To top that every time these discussions start, they become personal with snide remarks that are borderline insults, which in the end will lead to another locked post.
 
Sure it's relevant. You're saying that you think there's a flaw in the all the ToRs based on these two. If they were the only two, you might be right. But the more there are, the higher the probability that some will perform outside your narrow expectations. So the fact that there are over 255,000 ToRs is relevant. Two ToRs is one thousandth of one percent (.00001) of all ToRs. You can't draw any conclusions based on that.

I don’t know what to tell you other than that this is patently untrue and a clear misunderstanding of how probabilities and distribution models work. We are not testing specific ToRs, we are testing an RNG engine that produces events against a published table of probabilities. The distribution of outcomes for any static probability will always look like a cone tipped over to its side with its tip pointed right. Outcomes at very low sample sizes are chaotic and create the wide base of the cone. As the sample size grows, the outcomes normalize (quite rapidly, actually) towards the mean and thus the cone shrinks in width until we reach an insanely high number of samples in which the tip will just run very near the mean for infinity. The whole point of probability-based statistics is to describe data/outcomes as they relate to these well established models. For any fixed probability game/study/experiment that has reached the 1500 sample mark with a 27% success rate, that cone has narrowed to about 6% wide (+/- 3%), and every sample beyond 1500 continues to narrow the cone. The farther you get from 1500 and remain at 27%, the less likely the mean can be 30% (and mind you, 30% was already at the outermost reaches of confidence). That is not to say it is impossible for data to be outside of this expected shape, but when it is we can say the probability of that occurring. And when those odds are staggering low, it may indeed be an indicator that something is not working as expected.

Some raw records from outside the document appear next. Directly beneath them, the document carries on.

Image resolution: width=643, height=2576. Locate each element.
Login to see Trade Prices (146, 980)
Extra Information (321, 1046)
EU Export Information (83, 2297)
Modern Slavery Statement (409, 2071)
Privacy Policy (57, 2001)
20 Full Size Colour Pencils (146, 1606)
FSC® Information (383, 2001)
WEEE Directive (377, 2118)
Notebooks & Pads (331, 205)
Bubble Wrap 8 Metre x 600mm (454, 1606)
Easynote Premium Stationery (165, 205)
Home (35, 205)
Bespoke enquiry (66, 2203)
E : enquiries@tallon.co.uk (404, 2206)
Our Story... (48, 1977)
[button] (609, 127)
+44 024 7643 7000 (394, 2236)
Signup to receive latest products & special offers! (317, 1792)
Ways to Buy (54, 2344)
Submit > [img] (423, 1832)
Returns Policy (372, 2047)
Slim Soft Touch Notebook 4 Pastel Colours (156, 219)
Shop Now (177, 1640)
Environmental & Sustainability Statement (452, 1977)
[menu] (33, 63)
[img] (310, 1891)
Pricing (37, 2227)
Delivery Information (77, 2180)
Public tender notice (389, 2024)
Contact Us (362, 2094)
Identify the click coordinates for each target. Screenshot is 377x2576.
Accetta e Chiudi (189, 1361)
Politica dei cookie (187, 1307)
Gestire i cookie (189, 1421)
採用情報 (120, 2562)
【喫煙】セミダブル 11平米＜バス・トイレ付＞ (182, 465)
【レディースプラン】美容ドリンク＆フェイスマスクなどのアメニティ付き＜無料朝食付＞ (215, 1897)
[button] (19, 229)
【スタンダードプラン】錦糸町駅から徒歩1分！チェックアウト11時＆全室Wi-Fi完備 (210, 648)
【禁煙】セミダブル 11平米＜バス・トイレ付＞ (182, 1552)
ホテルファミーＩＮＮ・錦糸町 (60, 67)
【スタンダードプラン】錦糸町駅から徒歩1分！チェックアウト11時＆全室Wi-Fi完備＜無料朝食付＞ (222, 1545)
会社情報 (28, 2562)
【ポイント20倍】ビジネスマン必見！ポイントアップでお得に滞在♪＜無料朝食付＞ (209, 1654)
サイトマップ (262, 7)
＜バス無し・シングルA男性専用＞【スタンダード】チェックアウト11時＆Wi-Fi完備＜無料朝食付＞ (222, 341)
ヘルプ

Anyone is free to use the binomial probability calculator of their choice to see the statistical chance of the data provided. Set A has a cumulative probability of .002765 of X<=x. Set B has a cumulative probability of .001654 of X<=x. The combined probabilities of this data is roughly 1/220,000. Not impossible, but sure seems like the kind of long odds that would warrant additional scrutiny.

For any issues you have with “my“ narrow definition, you would need to go have a chat with a long dead Bernoulli. All probability-based statistics are from or continuations of his works. The theorems and models dictate the definition, not people using them.
 

Johnny B. Goode

Well-Known Member
That is not to say it is impossible for data to be outside of this expected shape, but when it is we can say the probability of that occurring. And when those odds are staggering low,
And this is where the sheer number of ToRs, players, and possible trigger events is relevant. When the sample is a "staggeringly low" percentage of the total occurrences, the possibility of it being an anomaly rather than an indicator of anything grows. Over the 28 weeks of the data under discussion, we're talking about 3684 possible trigger events (encounters cleared). During that time, let's assume an average of 8 encounters cleared per ToR. Some will do none, some will do 64, but I'll take a low estimate of 8. With 255,000 total ToRs, that over 57,000,000 possible trigger events. So the data set you're basing your viewpoint on is 6/100 of 1% of the possible trigger events.

Now, let's go back to something else you said.
The probabilities experienced by any single player do not impact any other player.
The exact same statement is true of each single possible trigger event. Just like a roll of the die, each one is individual and not affected by previous or subsequent rolls. Or rolls with other dice or rolls by other people. Same here. You have to take these results in relation to the total possible trigger events. That is not what you are doing. Effectively, you are taking 3684 events picked at random out of 57,000,000 events and saying that they indicate a disturbing pattern, when they actually do nothing of the sort. All it indicates is that this player had slightly less than average luck over 28 weeks.

Is there a flaw in the ToR algorithm? I don't know and neither do you. And this data doesn't provide any rational reason to believe one way or the other. So call for an investigation to your hearts content, it won't happen based on this.
 
And this is where the sheer number of ToRs, players, and possible trigger events is relevant. When the sample is a "staggeringly low" percentage of the total occurrences, the possibility of it being an anomaly rather than an indicator of anything grows. Over the 28 weeks of the data under discussion, we're talking about 3684 possible trigger events (encounters cleared). During that time, let's assume an average of 8 encounters cleared per ToR. Some will do none, some will do 64, but I'll take a low estimate of 8. With 255,000 total ToRs, that over 57,000,000 possible trigger events. So the data set you're basing your viewpoint on is 6/100 of 1% of the possible trigger events.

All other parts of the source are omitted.